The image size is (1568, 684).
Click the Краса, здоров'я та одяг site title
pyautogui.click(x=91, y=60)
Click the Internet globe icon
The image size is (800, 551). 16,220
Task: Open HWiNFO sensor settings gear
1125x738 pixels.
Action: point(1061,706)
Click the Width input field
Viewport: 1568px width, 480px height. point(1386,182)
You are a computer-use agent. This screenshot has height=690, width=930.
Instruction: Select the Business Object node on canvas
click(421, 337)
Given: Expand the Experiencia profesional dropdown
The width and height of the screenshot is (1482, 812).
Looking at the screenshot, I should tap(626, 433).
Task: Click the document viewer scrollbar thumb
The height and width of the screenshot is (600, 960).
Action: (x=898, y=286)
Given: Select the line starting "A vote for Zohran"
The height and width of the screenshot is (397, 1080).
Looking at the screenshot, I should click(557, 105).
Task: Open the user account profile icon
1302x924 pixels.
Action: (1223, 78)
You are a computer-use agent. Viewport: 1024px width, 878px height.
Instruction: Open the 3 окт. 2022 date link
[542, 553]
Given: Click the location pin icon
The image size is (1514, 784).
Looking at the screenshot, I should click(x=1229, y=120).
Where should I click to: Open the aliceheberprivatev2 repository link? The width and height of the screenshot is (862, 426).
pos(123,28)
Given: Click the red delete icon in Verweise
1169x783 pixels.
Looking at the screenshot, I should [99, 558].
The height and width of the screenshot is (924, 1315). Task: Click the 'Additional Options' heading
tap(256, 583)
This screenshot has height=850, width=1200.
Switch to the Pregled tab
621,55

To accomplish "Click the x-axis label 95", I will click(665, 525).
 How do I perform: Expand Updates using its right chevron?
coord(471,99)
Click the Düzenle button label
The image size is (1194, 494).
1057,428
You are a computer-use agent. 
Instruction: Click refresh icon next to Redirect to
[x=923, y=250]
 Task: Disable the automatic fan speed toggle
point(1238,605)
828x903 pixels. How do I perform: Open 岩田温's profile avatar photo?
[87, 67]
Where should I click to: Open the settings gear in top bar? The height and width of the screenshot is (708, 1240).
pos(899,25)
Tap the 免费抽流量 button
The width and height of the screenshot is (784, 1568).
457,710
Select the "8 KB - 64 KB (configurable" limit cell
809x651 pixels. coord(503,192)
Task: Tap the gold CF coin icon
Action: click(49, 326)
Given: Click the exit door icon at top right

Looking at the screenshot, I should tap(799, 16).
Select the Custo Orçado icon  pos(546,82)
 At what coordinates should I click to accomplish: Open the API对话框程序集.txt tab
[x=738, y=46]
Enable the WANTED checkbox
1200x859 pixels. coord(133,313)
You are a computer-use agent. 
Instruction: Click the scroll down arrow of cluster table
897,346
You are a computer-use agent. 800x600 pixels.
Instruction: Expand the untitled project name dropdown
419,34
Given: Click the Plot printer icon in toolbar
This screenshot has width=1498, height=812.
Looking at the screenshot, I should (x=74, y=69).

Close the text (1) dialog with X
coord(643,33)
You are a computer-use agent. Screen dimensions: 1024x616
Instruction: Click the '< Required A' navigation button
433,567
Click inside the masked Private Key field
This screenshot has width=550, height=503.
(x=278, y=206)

────────────────────────────────────────

_WHAT YOU NEED TO DO:_
Nothing outside the span should appear: transcribe the lines from the one containing "This screenshot has width=1498, height=812." through the last line of the records.

_EXERCISE OUTPUT:_
This screenshot has width=1498, height=812.
Looking at the screenshot, I should (x=74, y=69).

Close the text (1) dialog with X
coord(643,33)
You are a computer-use agent. Screen dimensions: 1024x616
Instruction: Click the '< Required A' navigation button
433,567
Click inside the masked Private Key field
This screenshot has width=550, height=503.
(x=278, y=206)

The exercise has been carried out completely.